Rewrite every row below, substituting "screen assistant" for each "computer-use agent" and leaving everything else unchanged.

# Start of Materials provided

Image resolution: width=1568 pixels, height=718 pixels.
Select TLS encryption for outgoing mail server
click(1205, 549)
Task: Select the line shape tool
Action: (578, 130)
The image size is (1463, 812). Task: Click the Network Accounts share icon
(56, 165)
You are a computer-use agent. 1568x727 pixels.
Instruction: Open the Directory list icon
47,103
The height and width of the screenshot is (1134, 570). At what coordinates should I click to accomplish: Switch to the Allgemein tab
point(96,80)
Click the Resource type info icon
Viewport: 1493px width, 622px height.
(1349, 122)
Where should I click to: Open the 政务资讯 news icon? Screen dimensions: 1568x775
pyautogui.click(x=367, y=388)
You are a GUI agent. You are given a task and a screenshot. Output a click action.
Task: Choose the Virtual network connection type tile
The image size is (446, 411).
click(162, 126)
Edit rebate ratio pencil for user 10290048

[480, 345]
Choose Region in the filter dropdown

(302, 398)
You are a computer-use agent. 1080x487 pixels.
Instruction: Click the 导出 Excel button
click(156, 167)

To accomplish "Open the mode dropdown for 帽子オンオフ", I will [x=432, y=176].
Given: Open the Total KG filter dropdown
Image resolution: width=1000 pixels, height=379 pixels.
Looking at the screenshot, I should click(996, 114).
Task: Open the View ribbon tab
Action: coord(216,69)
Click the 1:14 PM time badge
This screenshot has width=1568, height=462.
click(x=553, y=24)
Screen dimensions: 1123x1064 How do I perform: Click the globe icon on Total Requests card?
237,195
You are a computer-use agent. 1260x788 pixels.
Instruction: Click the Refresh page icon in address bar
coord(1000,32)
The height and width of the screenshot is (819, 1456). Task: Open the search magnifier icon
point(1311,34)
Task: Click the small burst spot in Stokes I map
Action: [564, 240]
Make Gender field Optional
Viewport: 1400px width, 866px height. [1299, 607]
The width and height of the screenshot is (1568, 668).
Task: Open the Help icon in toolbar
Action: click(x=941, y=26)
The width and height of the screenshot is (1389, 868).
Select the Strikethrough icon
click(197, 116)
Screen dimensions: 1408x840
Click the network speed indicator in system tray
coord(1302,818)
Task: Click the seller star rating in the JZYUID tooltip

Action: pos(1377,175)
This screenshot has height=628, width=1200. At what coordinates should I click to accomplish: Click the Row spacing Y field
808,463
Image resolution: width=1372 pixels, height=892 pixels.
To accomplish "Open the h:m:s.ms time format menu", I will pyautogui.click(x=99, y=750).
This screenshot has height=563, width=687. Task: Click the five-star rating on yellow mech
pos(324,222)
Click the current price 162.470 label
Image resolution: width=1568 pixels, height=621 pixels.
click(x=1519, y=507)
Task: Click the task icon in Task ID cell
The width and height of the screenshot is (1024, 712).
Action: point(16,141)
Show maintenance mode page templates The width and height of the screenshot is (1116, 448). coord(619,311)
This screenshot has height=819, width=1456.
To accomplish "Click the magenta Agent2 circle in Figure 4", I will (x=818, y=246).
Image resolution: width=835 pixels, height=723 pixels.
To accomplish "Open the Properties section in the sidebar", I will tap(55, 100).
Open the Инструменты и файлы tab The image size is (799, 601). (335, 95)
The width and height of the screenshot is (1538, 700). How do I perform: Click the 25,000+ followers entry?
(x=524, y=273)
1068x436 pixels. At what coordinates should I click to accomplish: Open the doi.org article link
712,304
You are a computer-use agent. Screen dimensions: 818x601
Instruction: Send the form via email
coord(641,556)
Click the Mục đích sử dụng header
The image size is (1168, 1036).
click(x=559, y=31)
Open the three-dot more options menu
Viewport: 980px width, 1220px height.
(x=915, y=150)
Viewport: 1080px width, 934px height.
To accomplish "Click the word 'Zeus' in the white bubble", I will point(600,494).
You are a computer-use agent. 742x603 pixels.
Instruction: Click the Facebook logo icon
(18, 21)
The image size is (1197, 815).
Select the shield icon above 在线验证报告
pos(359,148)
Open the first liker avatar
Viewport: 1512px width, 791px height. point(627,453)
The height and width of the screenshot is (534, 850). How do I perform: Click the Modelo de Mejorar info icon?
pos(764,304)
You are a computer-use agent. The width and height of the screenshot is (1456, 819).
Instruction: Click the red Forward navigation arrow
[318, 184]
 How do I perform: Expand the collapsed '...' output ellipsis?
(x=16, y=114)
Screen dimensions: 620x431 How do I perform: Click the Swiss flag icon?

# End of Materials provided

• _Exercise solution_
Image resolution: width=1568 pixels, height=718 pixels.
Select TLS encryption for outgoing mail server
click(1205, 549)
Task: Select the line shape tool
Action: (578, 130)
The image size is (1463, 812). Task: Click the Network Accounts share icon
(56, 165)
You are a screen assistant. 1568x727 pixels.
Instruction: Open the Directory list icon
47,103
The height and width of the screenshot is (1134, 570). At what coordinates should I click to accomplish: Switch to the Allgemein tab
point(96,80)
Click the Resource type info icon
Viewport: 1493px width, 622px height.
(1349, 122)
Where should I click to: Open the 政务资讯 news icon? Screen dimensions: 1568x775
pyautogui.click(x=367, y=388)
You are a GUI agent. You are given a task and a screenshot. Output a click action.
Task: Choose the Virtual network connection type tile
The image size is (446, 411).
click(162, 126)
Edit rebate ratio pencil for user 10290048

[480, 345]
Choose Region in the filter dropdown

(302, 398)
You are a screen assistant. 1080x487 pixels.
Instruction: Click the 导出 Excel button
click(156, 167)

To accomplish "Open the mode dropdown for 帽子オンオフ", I will [x=432, y=176].
Given: Open the Total KG filter dropdown
Image resolution: width=1000 pixels, height=379 pixels.
Looking at the screenshot, I should click(996, 114).
Task: Open the View ribbon tab
Action: coord(216,69)
Click the 1:14 PM time badge
This screenshot has width=1568, height=462.
click(x=553, y=24)
Screen dimensions: 1123x1064 How do I perform: Click the globe icon on Total Requests card?
237,195
You are a screen assistant. 1260x788 pixels.
Instruction: Click the Refresh page icon in address bar
coord(1000,32)
The height and width of the screenshot is (819, 1456). Task: Open the search magnifier icon
point(1311,34)
Task: Click the small burst spot in Stokes I map
Action: [564, 240]
Make Gender field Optional
Viewport: 1400px width, 866px height. [1299, 607]
The width and height of the screenshot is (1568, 668).
Task: Open the Help icon in toolbar
Action: click(x=941, y=26)
The width and height of the screenshot is (1389, 868).
Select the Strikethrough icon
click(197, 116)
Screen dimensions: 1408x840
Click the network speed indicator in system tray
coord(1302,818)
Task: Click the seller star rating in the JZYUID tooltip

Action: pos(1377,175)
This screenshot has height=628, width=1200. At what coordinates should I click to accomplish: Click the Row spacing Y field
808,463
Image resolution: width=1372 pixels, height=892 pixels.
To accomplish "Open the h:m:s.ms time format menu", I will pyautogui.click(x=99, y=750).
This screenshot has height=563, width=687. Task: Click the five-star rating on yellow mech
pos(324,222)
Click the current price 162.470 label
Image resolution: width=1568 pixels, height=621 pixels.
click(x=1519, y=507)
Task: Click the task icon in Task ID cell
The width and height of the screenshot is (1024, 712).
Action: point(16,141)
Show maintenance mode page templates The width and height of the screenshot is (1116, 448). coord(619,311)
This screenshot has height=819, width=1456.
To accomplish "Click the magenta Agent2 circle in Figure 4", I will (x=818, y=246).
Image resolution: width=835 pixels, height=723 pixels.
To accomplish "Open the Properties section in the sidebar", I will tap(55, 100).
Open the Инструменты и файлы tab The image size is (799, 601). (335, 95)
The width and height of the screenshot is (1538, 700). How do I perform: Click the 25,000+ followers entry?
(x=524, y=273)
1068x436 pixels. At what coordinates should I click to accomplish: Open the doi.org article link
712,304
You are a screen assistant. Screen dimensions: 818x601
Instruction: Send the form via email
coord(641,556)
Click the Mục đích sử dụng header
The image size is (1168, 1036).
click(x=559, y=31)
Open the three-dot more options menu
Viewport: 980px width, 1220px height.
(x=915, y=150)
Viewport: 1080px width, 934px height.
To accomplish "Click the word 'Zeus' in the white bubble", I will point(600,494).
You are a screen assistant. 742x603 pixels.
Instruction: Click the Facebook logo icon
(18, 21)
The image size is (1197, 815).
Select the shield icon above 在线验证报告
pos(359,148)
Open the first liker avatar
Viewport: 1512px width, 791px height. point(627,453)
The height and width of the screenshot is (534, 850). How do I perform: Click the Modelo de Mejorar info icon?
pos(764,304)
You are a screen assistant. The width and height of the screenshot is (1456, 819).
Instruction: Click the red Forward navigation arrow
[318, 184]
 How do I perform: Expand the collapsed '...' output ellipsis?
(x=16, y=114)
Screen dimensions: 620x431 How do I perform: Click the Swiss flag icon?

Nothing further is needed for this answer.